Tokyo et Washington resserrent leurs liens avant l’élection présidentielle
Le premier ministre japonais visite Washington pour protéger son archipel d’une réélection de Donald Trump et d’un monde en proie à un « tournant historique ».
Sushis sophistiqués, pièces de bœuf vieillies à sec, ganache au matcha, vins de l’Oregon et concert privé du chanteur folk Paul Simon, le tout sous une canopée de fleurs de cerisier: la Maison-Blanche déploiera son faste mercredi soir pour accueillir le premier ministre japonais, Fumio Kishida, et sa femme, Yuko Kishida, en visite à Washington. Il s’agit seulement de la cinquième visite d’État d’un dirigeant étranger aux États-Unis depuis le début du mandat de Joe Biden.
La splendeur du dîner masquera cependant mal le climat d’inquiétude qui monte des deux côtés du Pacifique. À Washington, on s’alarme des mauvais sondages de Joe Biden dans la plupart des «swing states», ces États clés lors du scrutin présidentiel de novembre. À Tokyo, on redoute de voir revenir aux manettes l’imprévisible Donald Trump alors que les tensions géopolitiques ne cessent d’enfler à travers le monde.
Changement radical
« Face à l’agression de la Russie en Ukraine, à la situation persistante au Moyen-Orient et à la situation en Asie de l’Est, nous sommes confrontés à un tournant historique », a ainsi déclaré Fumio Kishida la semaine dernière, avant de s’envoler pour l’Amérique. « C’est pourquoi le Japon a pris la décision de renforcer fondamentalement ses capacités de défense et nous avons considérablement modifié la politique de sécurité du Japon sur les fronts. »
L’archipel nippon, qui a promis via sa Constitution de «renoncer à la guerre à tout jamais» au sortir de la Seconde Guerre mondiale, poursuit ces dernières années un véritable aggiornamento stratégique. Depuis son arrivée au pouvoir en 2021, Fumio Kishida a supervisé un changement radical de la position de Tokyo en matière de défense et vise à augmenter les dépenses militaires japonaises à environ 2% du PIB d’ici à 2027 - soit un niveau équivalent à la moyenne des pays de l’OTAN.

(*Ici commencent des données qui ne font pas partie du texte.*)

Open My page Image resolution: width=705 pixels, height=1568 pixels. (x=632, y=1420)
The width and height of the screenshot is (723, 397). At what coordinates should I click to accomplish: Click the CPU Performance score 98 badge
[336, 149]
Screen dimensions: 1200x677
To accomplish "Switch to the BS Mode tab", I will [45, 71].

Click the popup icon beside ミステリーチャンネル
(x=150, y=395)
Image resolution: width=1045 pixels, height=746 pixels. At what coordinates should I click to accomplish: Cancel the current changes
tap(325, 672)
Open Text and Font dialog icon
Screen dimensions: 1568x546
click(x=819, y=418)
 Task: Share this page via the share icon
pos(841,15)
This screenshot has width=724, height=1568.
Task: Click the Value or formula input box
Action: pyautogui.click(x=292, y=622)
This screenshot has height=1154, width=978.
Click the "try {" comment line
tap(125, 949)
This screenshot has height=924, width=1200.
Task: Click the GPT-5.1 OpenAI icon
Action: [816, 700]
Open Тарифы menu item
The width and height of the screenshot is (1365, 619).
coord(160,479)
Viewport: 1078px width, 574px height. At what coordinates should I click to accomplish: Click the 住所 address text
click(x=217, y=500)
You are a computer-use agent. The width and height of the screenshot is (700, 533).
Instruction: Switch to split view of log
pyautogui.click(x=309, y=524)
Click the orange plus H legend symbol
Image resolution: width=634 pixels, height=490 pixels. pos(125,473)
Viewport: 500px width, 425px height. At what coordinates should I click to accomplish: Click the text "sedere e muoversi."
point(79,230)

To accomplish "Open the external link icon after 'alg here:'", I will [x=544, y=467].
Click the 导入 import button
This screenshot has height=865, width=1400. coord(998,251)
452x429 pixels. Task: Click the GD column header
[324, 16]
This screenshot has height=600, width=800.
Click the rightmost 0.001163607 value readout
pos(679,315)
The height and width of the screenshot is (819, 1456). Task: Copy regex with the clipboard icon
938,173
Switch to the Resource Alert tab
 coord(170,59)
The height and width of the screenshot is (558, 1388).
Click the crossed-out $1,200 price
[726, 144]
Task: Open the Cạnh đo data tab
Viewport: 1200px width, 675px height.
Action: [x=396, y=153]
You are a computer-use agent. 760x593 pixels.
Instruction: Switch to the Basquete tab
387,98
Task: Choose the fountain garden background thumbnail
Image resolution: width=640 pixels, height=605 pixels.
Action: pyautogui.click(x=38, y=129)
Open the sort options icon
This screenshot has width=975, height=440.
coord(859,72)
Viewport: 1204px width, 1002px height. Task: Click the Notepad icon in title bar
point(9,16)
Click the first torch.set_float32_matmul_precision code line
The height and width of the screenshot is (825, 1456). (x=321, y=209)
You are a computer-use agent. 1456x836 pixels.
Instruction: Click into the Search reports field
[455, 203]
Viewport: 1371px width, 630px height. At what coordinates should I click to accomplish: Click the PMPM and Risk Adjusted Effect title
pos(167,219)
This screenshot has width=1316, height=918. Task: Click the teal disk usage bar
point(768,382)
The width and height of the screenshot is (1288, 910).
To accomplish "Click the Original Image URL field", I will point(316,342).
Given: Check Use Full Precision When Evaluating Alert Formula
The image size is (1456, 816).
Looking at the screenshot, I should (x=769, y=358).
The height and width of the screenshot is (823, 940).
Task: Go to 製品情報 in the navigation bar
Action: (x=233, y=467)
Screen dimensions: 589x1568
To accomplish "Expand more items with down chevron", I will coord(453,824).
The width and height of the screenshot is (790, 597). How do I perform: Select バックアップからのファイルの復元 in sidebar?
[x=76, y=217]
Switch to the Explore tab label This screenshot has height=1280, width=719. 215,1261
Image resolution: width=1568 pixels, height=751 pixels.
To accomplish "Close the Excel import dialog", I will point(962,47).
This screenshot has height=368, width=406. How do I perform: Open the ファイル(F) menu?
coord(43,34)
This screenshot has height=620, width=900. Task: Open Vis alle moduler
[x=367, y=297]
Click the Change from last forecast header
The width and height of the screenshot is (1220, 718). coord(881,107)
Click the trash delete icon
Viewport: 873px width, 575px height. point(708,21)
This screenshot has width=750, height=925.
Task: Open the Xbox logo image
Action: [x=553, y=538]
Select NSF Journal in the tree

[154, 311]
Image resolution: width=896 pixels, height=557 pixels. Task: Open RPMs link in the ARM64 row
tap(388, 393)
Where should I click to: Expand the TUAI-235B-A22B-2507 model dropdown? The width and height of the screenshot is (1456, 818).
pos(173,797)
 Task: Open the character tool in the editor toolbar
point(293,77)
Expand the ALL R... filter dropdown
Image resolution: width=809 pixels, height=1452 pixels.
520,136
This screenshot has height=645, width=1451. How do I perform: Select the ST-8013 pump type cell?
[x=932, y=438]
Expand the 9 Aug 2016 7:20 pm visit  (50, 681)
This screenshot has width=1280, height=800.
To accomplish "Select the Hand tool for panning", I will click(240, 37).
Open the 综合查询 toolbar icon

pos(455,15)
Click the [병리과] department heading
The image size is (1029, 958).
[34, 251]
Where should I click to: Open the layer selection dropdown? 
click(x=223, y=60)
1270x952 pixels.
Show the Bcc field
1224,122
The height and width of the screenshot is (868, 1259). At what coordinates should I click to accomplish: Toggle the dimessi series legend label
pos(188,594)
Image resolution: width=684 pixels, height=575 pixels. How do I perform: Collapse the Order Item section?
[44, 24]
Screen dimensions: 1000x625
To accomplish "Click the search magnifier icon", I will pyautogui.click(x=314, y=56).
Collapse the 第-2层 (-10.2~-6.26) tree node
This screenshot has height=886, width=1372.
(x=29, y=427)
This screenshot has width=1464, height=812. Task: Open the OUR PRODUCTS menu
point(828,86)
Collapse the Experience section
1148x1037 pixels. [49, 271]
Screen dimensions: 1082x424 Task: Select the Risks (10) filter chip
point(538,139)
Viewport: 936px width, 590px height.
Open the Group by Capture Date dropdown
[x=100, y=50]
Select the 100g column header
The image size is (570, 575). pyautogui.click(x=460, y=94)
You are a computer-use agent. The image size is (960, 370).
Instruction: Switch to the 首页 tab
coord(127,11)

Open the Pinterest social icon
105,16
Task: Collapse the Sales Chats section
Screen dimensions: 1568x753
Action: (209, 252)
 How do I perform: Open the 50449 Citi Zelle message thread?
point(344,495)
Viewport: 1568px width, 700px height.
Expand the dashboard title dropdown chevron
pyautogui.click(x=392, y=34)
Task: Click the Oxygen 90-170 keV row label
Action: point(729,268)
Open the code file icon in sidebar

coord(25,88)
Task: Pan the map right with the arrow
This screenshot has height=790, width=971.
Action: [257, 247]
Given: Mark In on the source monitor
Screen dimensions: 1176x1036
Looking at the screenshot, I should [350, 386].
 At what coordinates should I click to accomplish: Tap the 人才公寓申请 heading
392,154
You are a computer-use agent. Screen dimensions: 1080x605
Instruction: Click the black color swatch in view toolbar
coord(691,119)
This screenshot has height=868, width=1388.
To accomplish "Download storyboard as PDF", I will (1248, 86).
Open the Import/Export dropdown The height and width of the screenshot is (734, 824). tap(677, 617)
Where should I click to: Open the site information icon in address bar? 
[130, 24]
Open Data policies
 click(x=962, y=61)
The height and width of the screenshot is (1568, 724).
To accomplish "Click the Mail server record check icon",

« La principale crainte des Japonais est la montée en puissance et l’agressivité croissante de la Chine, notamment à l’égard de Taïwan », explique Marc Julienne, chercheur à l’Institut français des relations internationales (IFRI). «Un affrontement armé entre la Chine et Taïwan n’est pas à exclure à moyen terme, d’ici à environ 2030. Si les États-Unis intervenaient pour protéger Taïpei, leurs bases aux Japon seraient certainement utilisées. Même si elle n’est pas directement impliquée, Tokyo se trouverait alors dans une situation proche de la belligérance.»
Lors de leurs réunions à huis clos, Joe Biden et Fumio Kishida devraient discuter de l’achat de missiles de croisière et d’avions de chasse, d’intégration de leur commandement militaire, mais aussi de la création de chantiers navals au Japon pour permettre à la Marine américaine de réparer ses navires directement en Asie, gagnant ainsi un temps précieux en cas de conflit dans la région.
Les États-Unis, le Royaume-Uni et l’Australie ont par ailleurs annoncé lundi vouloir inviter le Japon à rejoindre leur alliance de défense AUKUS en Indo-Pacifique. Réagissant à l’annonce, Pékin s’est dite «gravement inquiète» de voir Tokyo rejoindre ce dispositif militaire.
Autre indice de cette stratégie d’encerclement de la Chine, Joe Biden et Fumio Kishida tiendront jeudi à Washington un sommet trilatéral avec le président des Philippines, Ferdinand Marcos Jr. Une première.
« Le Japon, tout comme la Corée du Sud et les Philippines, est un élément crucial du réseau d’alliances stratégiques des États-Unis en Asie de l’Est », ajoute Marc Julienne. « Un désengagement de Washington de la région, par exemple si Donald Trump revenait au pouvoir, serait très inquiétant pour les Japonais. C’est pourquoi ces derniers essayent d’arrimer l’allié américain avant l’élection de novembre, dans les domaines militaire, technologique et économique. »
Frustrations sur l’acier
Au-delà des ventes d’armes, le Japon et les États-Unis ont donc aussi annoncé un investissement de près de 3 milliards de francs par Microsoft dans l’intelligence artificielle japonaise, la construction d’une usine de semi-conducteurs avancés sur l’île d’Hokkaido utilisant les brevets d’IBM, mais aussi 70 accords dans différents secteurs économiques. Le rachat du plus grand aciériste américain, US Steel, par son concurrent japonais, Nippon Steel, devait constituer la clef de voûte de cet arrimage transpacifique. Mais le gigantesque «deal» à 13 milliards de francs s’est fracassé sur la campagne présidentielle américaine.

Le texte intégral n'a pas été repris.